[Stored dataset items]
<<<<

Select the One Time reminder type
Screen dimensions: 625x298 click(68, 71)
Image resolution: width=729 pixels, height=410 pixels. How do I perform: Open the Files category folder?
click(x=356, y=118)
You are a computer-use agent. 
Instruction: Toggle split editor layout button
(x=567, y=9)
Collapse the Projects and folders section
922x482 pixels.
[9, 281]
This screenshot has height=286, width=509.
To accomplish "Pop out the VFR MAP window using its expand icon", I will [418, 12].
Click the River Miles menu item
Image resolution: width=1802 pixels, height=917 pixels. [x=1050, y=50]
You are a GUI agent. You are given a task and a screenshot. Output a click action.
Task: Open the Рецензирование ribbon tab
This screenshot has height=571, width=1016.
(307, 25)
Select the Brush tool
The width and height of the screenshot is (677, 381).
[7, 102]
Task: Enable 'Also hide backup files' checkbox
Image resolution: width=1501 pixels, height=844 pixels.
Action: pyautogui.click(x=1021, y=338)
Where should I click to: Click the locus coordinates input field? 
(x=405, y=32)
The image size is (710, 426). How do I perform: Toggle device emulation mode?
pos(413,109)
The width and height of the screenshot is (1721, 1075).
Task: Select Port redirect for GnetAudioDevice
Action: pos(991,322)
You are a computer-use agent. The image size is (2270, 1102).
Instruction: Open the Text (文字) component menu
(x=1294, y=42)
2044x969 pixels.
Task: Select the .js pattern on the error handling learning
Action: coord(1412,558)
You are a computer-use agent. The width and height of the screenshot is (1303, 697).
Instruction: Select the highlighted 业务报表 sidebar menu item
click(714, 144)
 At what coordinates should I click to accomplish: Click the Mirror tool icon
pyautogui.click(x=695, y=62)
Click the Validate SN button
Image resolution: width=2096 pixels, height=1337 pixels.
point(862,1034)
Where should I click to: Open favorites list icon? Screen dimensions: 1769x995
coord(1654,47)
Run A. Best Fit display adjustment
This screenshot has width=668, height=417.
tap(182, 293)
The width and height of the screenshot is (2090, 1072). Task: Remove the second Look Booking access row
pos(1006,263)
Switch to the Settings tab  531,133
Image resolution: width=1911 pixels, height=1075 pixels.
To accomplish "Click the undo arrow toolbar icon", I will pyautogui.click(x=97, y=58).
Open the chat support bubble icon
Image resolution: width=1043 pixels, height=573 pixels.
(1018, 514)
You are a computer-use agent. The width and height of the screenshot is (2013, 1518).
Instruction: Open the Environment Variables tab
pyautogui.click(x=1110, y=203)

>>>>

### Exercise instructions
Copy each line containing the word "will" from the data.

### Problem solution
To accomplish "Pop out the VFR MAP window using its expand icon", I will [418, 12].
To accomplish "Click the undo arrow toolbar icon", I will pyautogui.click(x=97, y=58).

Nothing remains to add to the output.